Zwróćcie uwagę, że tak naprawdę w tych kilku punktach nie dotknąłem w zasadzie jakichś tematów stricte technologicznych, takich zadań do omówienia, tutaj można by mówić przede wszystkim o kwestiach kompatybilności, wykonywalności projektów, tak jak wspominałem wcześniej, natomiast jest ich bardzo sporo, nie da się ukryć, że samo przygotowanie takiej checklisty jest już takim zadaniem wstępnych, które trzeba wykonać. Natomiast zdecydowanie może to pomóc w skutecznym i rozpoczęciu, i przeprowadzaniu szczęśliwego finału projektu.

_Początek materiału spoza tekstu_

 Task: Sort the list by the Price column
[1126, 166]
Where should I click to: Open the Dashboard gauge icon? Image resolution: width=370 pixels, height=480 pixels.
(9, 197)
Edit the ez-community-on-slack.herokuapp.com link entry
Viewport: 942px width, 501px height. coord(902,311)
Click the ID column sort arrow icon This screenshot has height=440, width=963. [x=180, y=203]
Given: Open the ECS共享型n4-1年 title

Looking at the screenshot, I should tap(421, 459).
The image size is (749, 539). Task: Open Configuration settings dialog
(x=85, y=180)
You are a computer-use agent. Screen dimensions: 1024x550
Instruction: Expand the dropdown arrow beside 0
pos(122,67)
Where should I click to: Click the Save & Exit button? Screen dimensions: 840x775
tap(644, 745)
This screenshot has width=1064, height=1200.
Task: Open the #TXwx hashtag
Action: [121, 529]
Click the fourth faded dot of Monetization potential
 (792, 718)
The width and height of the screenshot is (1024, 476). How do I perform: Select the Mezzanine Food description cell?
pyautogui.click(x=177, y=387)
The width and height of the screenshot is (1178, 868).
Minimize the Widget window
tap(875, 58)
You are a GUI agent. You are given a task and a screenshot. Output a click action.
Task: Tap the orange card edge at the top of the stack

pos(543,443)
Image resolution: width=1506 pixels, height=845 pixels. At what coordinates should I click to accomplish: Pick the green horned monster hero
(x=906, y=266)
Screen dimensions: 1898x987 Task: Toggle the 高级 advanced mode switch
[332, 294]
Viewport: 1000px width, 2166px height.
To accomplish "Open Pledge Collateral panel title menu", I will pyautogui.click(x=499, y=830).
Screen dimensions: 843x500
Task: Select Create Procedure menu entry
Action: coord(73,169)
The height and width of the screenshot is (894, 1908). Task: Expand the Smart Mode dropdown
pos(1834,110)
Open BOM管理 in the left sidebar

Na tym kończymy dzisiejszy odcinek. W zasadzie można powiedzieć, że z takiego zagadnienia stricte estymacji zrobiła się nieco gawęda ogólnie o takich kluczowych założeniach, ważnych zasadach, które warto wdrażać przy realizacji projektów, ale koniec końców w obu procesach chodzi o to samo, że jeżeli podejmujemy się jakichś wyzwań, projektów, to chcemy je skutecznie przeprowadzić.

Jeżeli macie jakieś własne pomysły i przemyślenia jak zawsze gorąco zachęcam do dzielenia się nimi. Chętnie bym też porozmawiał z kimś właśnie na temat estymat, bo to ile osób tyle poglądów. Natomiast myślę, że warto o tym rozmawiać, bo dzielenie się taką wiedzą może przysłużyć się i formom, które wykonują takie projekty, ale i potem im klientom, czyli w zasadzie wszystkim potencjalnie graczom, którzy są obecni na rynku.

Na dziś to już koniec. Dziękuję bardzo za uwagę, za wysłuchanie. Kłaniam się nisko i do usłyszenia.